There was nothing I could do to help him - he was doing fine on his own. I looked at my tool kit, the handful of buttons that give me my godlike power. There's the box, there's the short plank, there's the spinning motor, there's the anvil. The last mouse was on his return journey now, cheese strapped to his back. I realised that I couldn't let my reign as Shaman end so uneventfully - I summoned the anvil. It hit the bridge. The bridge snapped. The mouse fell, and died in poof of little mousey bubbles at the bottom edge of the screen. Then I vanished into the mouse hole automatically. Why did I do that? I'm not sure. Was it fun? Yes. Did we win? Yes!
Sometimes there are two Shamans - a pink and a blue, each with their own colour mouse hole.
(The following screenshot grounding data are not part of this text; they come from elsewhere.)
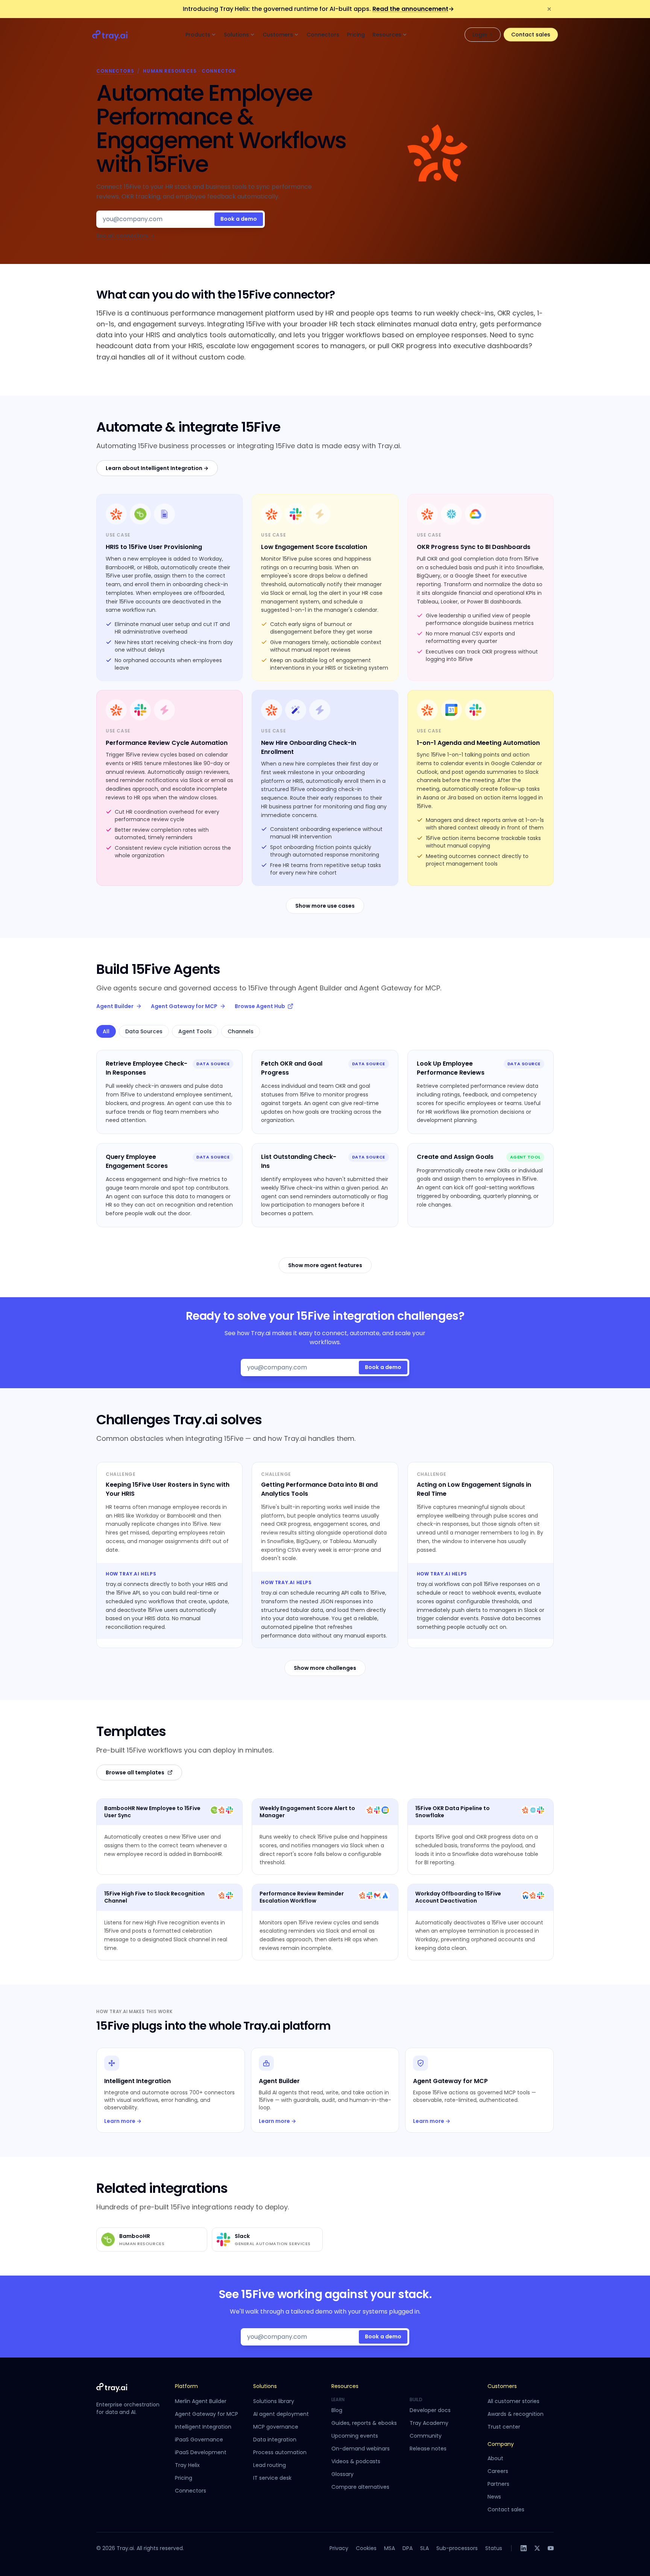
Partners (498, 2484)
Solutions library (273, 2401)
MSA (389, 2548)
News (494, 2496)
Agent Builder (115, 1006)
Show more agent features (325, 1265)
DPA (407, 2548)
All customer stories (513, 2401)
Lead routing (269, 2465)
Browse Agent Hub (260, 1006)
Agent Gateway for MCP (184, 1006)
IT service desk (272, 2478)
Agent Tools (195, 1031)
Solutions (236, 34)
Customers (278, 34)
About (495, 2458)
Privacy (339, 2548)
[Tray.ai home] (110, 35)
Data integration (274, 2439)
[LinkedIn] (524, 2548)
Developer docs (430, 2410)
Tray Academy (429, 2423)
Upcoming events (354, 2436)
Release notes (428, 2448)
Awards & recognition (515, 2414)
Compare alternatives (360, 2487)
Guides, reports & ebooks (364, 2423)
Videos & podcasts (355, 2461)
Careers (497, 2471)
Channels (241, 1031)
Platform (186, 2386)
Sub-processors (457, 2548)
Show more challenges (325, 1668)
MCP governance (275, 2426)
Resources (386, 34)
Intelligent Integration (203, 2426)
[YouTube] (551, 2548)
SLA (424, 2548)
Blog (336, 2410)
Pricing (356, 34)
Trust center (503, 2426)
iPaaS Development (200, 2452)
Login (479, 34)
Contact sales (530, 34)
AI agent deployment (281, 2414)
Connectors (323, 34)
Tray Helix (187, 2465)
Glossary (342, 2474)
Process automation (280, 2452)
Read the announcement (413, 9)
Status (493, 2548)
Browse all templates (135, 1772)
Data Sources (143, 1031)
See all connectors (125, 236)
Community (426, 2436)
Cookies (366, 2548)
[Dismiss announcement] (549, 9)
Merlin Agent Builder (200, 2401)
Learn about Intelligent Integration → (157, 468)
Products (197, 34)
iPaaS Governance (199, 2439)
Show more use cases (325, 906)
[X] (537, 2548)
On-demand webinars (360, 2448)
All (106, 1031)
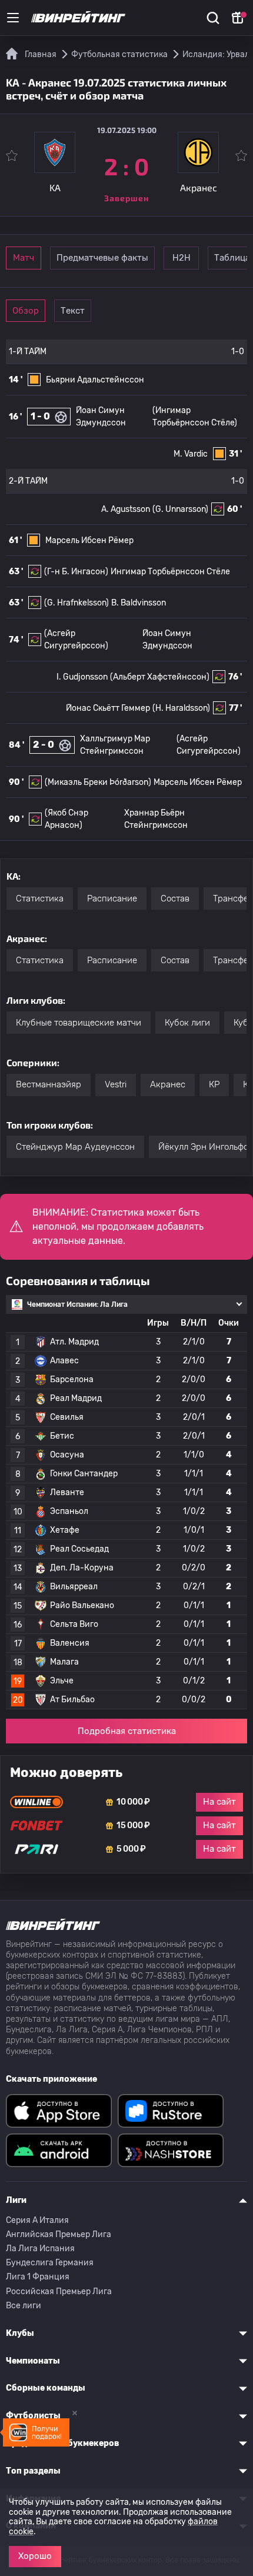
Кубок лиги (187, 1022)
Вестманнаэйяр (48, 1084)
The idea here is that they'll be competing to help you the most - leading you to their exit and netting the bigger score. The reality is that they just fight, using all their dirty powers against one another. Sometimes there's an obvious skill gap and one will just spank the other into outer space. Sometimes they work together.
Chaos is the overriding force that governs this game. Rounds are quick, graphics are simple, and the majority of the mice are caught between the harsh, uncaring levels and the malicious, scheming Shamans. The cool part is that whenever you steal a piece of cheese, it adds it to your bank. You can spend the cheese on hats . I rest my case.